Pero las autoridades no deben olvidar a quienes todos los días, y desde hace años, estamos en la búsqueda de justicia. No podemos hacer como que no pasa nada e invisibilizar otras tragedias que vivimos en este país decenas de miles de víctimas y por quienes nos fueron arrebatados de forma violenta por su labor periodística.
Yo no olvido. No olvidamos. Aquí estamos. Añoramos a Javier. Ese 2017 había cumplido sus primeros 50 años. Falta su presencia madrugadora en el café, en las reuniones de cada lunes en la redacción de Ríodoce, desde donde hacía periodismo que incomodaba a los que se sienten poderosos, sus llamadas a la sección de Estados de La Jornada. Hace falta en casa de su mamá, en especial los viernes cuando acudía a comer con ella.
Yo lo extraño cada noche, sobre todo en aquellas en que me pedía no me durmiera antes que él. Su sinusitis crónica que se le manifestaba cuando cambiaba la temperatura. Sus manos y su presencia grande y fuerte.

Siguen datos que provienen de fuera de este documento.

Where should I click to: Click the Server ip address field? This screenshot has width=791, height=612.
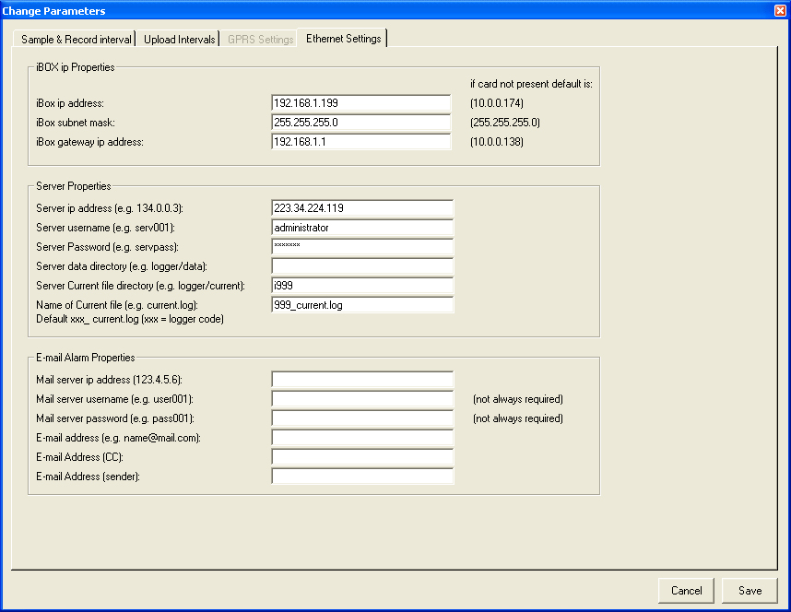click(x=362, y=208)
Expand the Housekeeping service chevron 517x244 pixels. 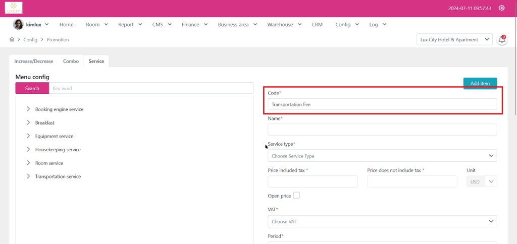[x=28, y=150]
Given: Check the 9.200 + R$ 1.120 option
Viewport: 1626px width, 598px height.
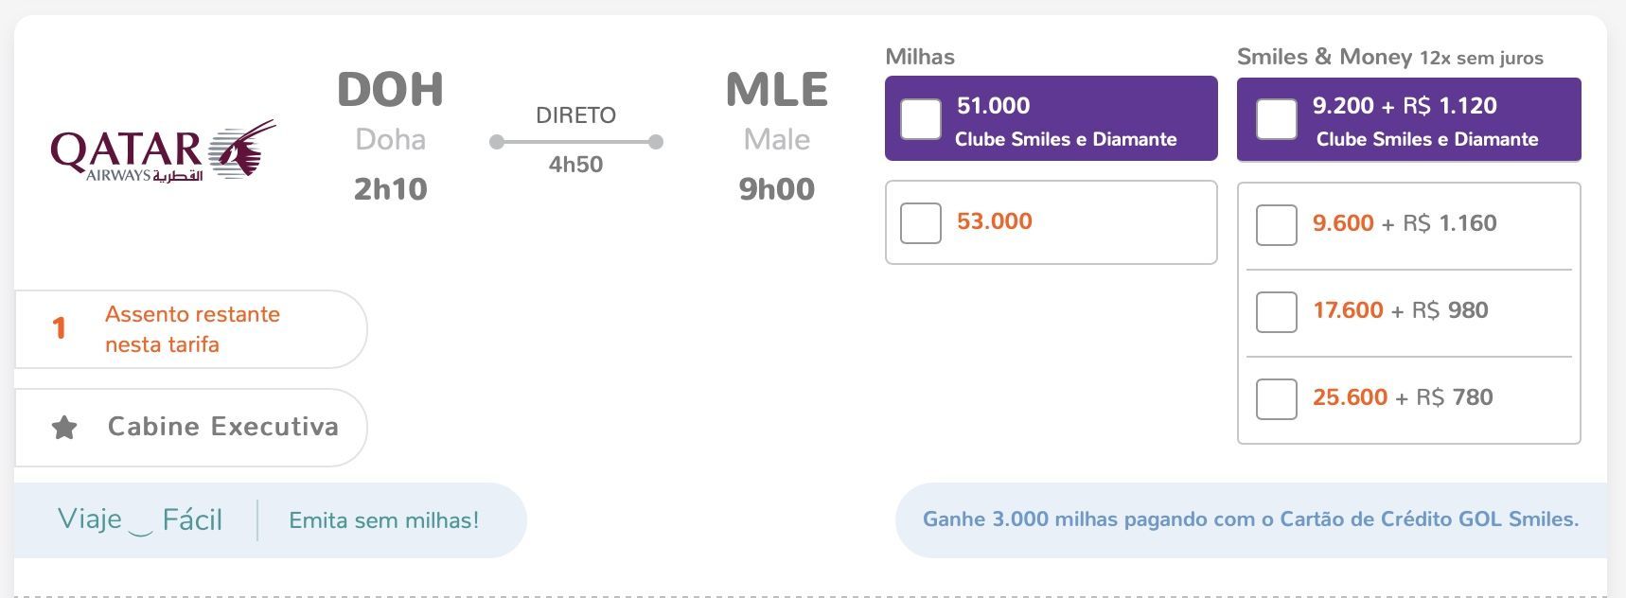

Nuestras tardes en “El Guayabo”, su cantina favorita donde bebía güisqui, muchos litros de agua y comía cacahuates, un lugar donde platicaba con todas las personas que se acercaban a él y de donde se nutrió para escribir muchas de las historias de su columna Malayerba.
Extraño su llanto fácil como el día en que Tania, nuestra hija, se casó y yo tenía miedo de que se fuera infartar de la emoción, gusto y tristeza de verla partir. Añoro su hablar norteño y desenfadado.
Extraño los domingos cuando me despertaba y escuchaba desde temprano el ruido del teclado de su computadora mientras escribía, cuando me preparaba el desayuno y pasábamos el resto del día viendo juntos series de televisión.
Escribo esto el martes 5 de mayo. Todo marchaba bien hasta esta tarde hasta que recibo un mensaje de una persona cercana que me pregunta cómo estoy. Mi respuesta en automático es: “todo está bien”. Pero no lo estoy. Lo noto porque el llanto brotó fácil e inmediatamente.
Las fotografías están esparcidas sobre la mesa del comedor, bebo café en una de las tazas de él, aquella color amarillo que Tania le regaló un Día del Padre, tengo a la mano el libro “Periodismo escrito con sangre”, antología que reúne textos de seis de sus ocho libros.
Desde el 1 de mayo he subido al Facebook fragmentos de uno de sus últimos textos incluido en este libro, es mi forma de honrarlo. ¿Cómo puedo contener el llanto si tantos recuerdos están ahí, reunidos? Tengo a la mano esas imágenes de nuestra época estudiantil, de novios. Yo embarazada de Tania, luego de Fran. En el trabajo, con nuestras amistades, de nuestras vacaciones los cuatro, de las posadas de Ríodoce.
Los recuerdos se agolpan y calan hondo porque no estaré en Culiacán este 15 de mayo. No iré al lugar donde reposan sus cenizas, no recorreré las calles y avenidas de la ciudad que tanto quiso, sobre todo la Álvaro Obregón que muchas noches patrullamos juntos. No llegaré a nuestro hogar, no veré a la gente que lo quiso. Esto duele tanto.
Mis ojos están hinchados y mi nariz roja. No dejo de moquear y me cuesta trabajo escribir. Hago pucheros, no lo puedo evitar. Mayo siempre será triste, muy triste.